O Tribunal Cível de Lisboa concluiu que os serviços médicos prestados a Tereza Coelho, na Cuf Descobertas, no final de 2008, lhe retiraram probabilidade de vida. Por isso, condenaram o hospital do grupo Mello Saúde a indemnizar a família em mais de cem mil euros, que se somam a quantia idêntica a pagar pela seguradora Fidelidade.
A argumentação da juíza Higina Castelo é considerada inédita, pelo que poderá mesmo fazer jurisprudência numa área – a negligência médica – em que a Justiça em Portugal tem sido conservadora.
“É possível que seja o primeiro acórdão em Portugal a alegar perda de chance”, admite a advogada Filomena Girão. O conceito, considerado pioneiro em Portugal na área da saúde, tem sido aplicado com mais frequência a advogados, quando não cumprem todo o seu dever perante os clientes, deixando, por exemplo, esgotar prazos.

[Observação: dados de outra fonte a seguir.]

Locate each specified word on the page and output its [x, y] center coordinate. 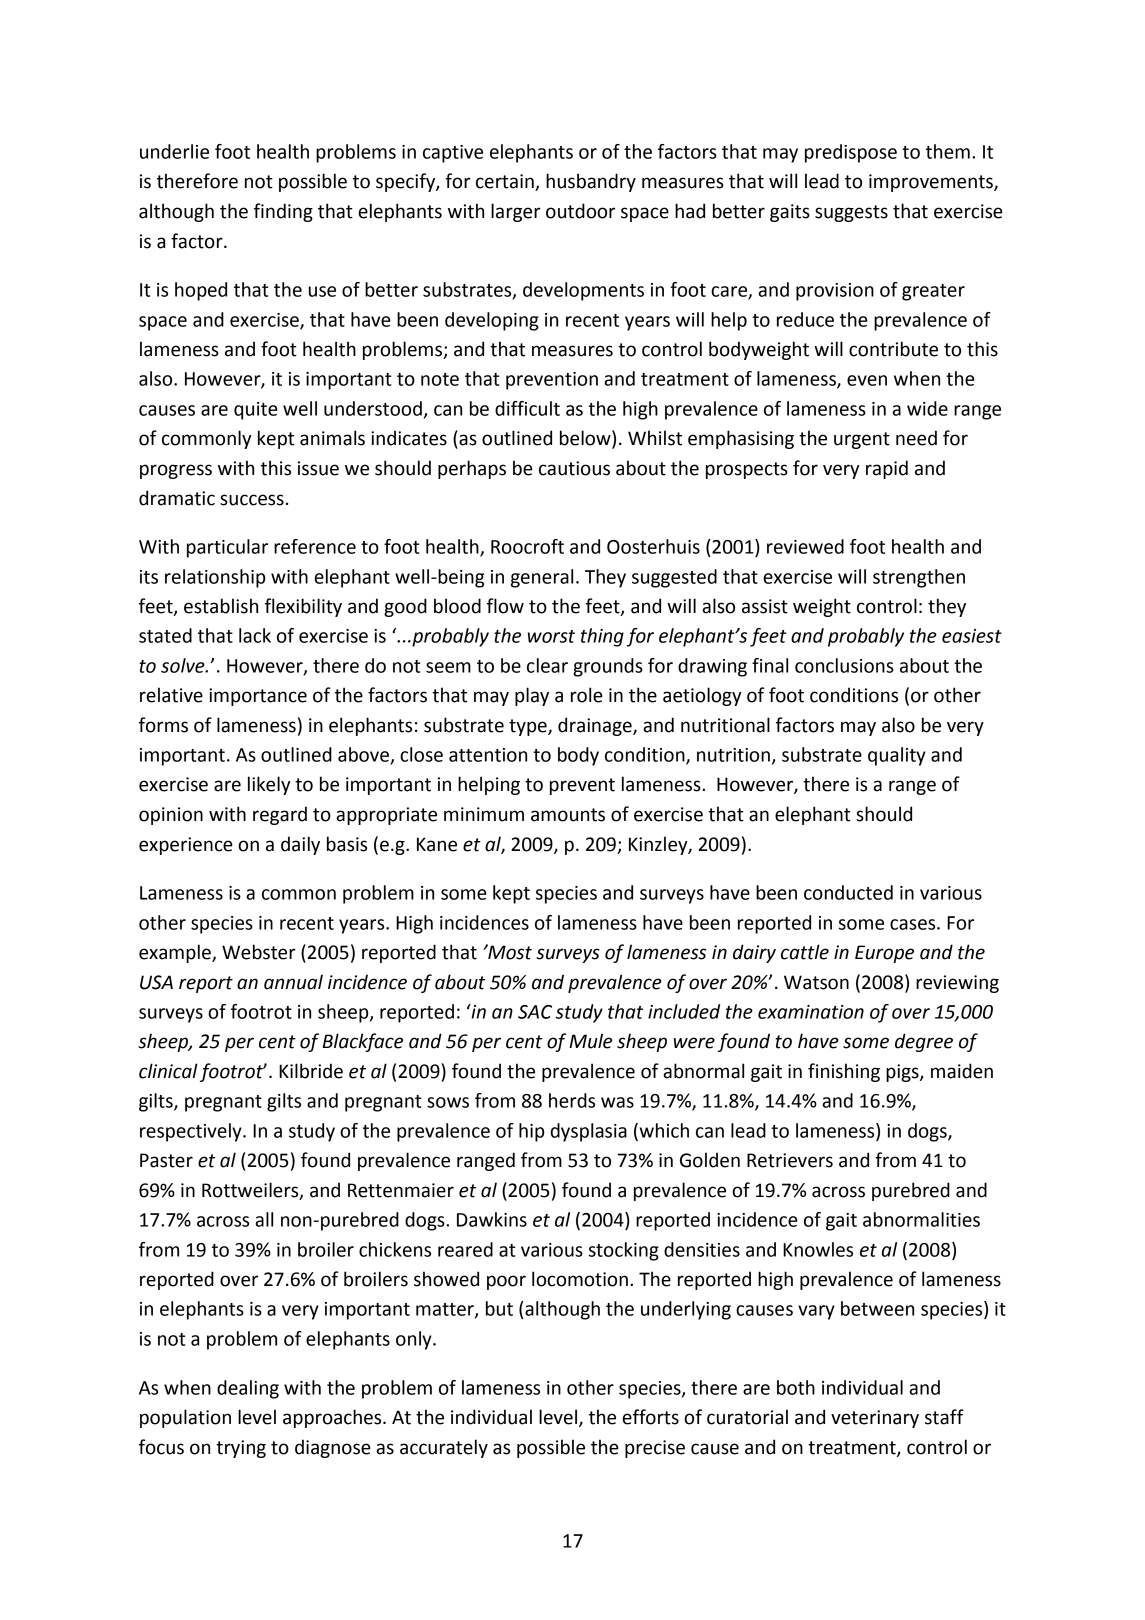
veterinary [875, 1419]
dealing [248, 1389]
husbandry [591, 182]
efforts [650, 1417]
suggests [851, 213]
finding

No caso de Tereza Coelho, a juíza entendeu que o facto de o médico não ter pedido mais exames, nomeadamente uma radiografia aos pulmões, retirou probabilidade de sobrevivência (“perda de chance”) à doente. Uma alegação, diz Filomena Girão, que torna esta decisão “interessantíssima para a defesa dos direitos dos pacientes em casos de negligência médica”.
A fundadora da Associação Lusófona do Direito da Saúde admite que “no campo da responsabilidade médica, é a primeira vez que se vê uma condenação apenas pela perda de chance”. Na sentença, lê-se que a Cuf “tinha a obrigação contratual de ter agido de outra forma, de ter realizado determinados exames que teriam permitido diagnóstico certo e de ter assistido e medicado a paciente em conformidade”. O erro do hospital privado, escreve a juíza, levou a uma “redução drástica da probabilidade de sobreviver” e “contribuiu de forma pesada para a morte da cliente”. Embora clara ao senso comum, a alegação não é vulgar, como é admitido no próprio acórdão.
Ironicamente, o caso chegou a tribunal não porque a família de Tereza Coelho, editora do escritor António Lobo Antunes, quisesse processar o hospital por negligência, mas porque a Cuf insistia em apresentar a conta pelos serviços que não conseguiram salvar a mulher do escritor Rui Cardoso Martins.
A ex-jornalista do Público morreu, aos 49 anos, de septicemia, no Hospital Cuf Descobertas, depois de ter sido enviada para casa com um diagnóstico de amigdalite. A juíza considerou que houve responsabilidade pela “perda de chance”.
Contactado pelo VISÃO, o grupo Mello informou que irá recorrer da decisão. A morte de Tereza Coelho, que deixou dois filhos órfãos, com 8 e 10 anos na altura, segue agora para a Relação. Aí se decidirá se fará ou não jurisprudência.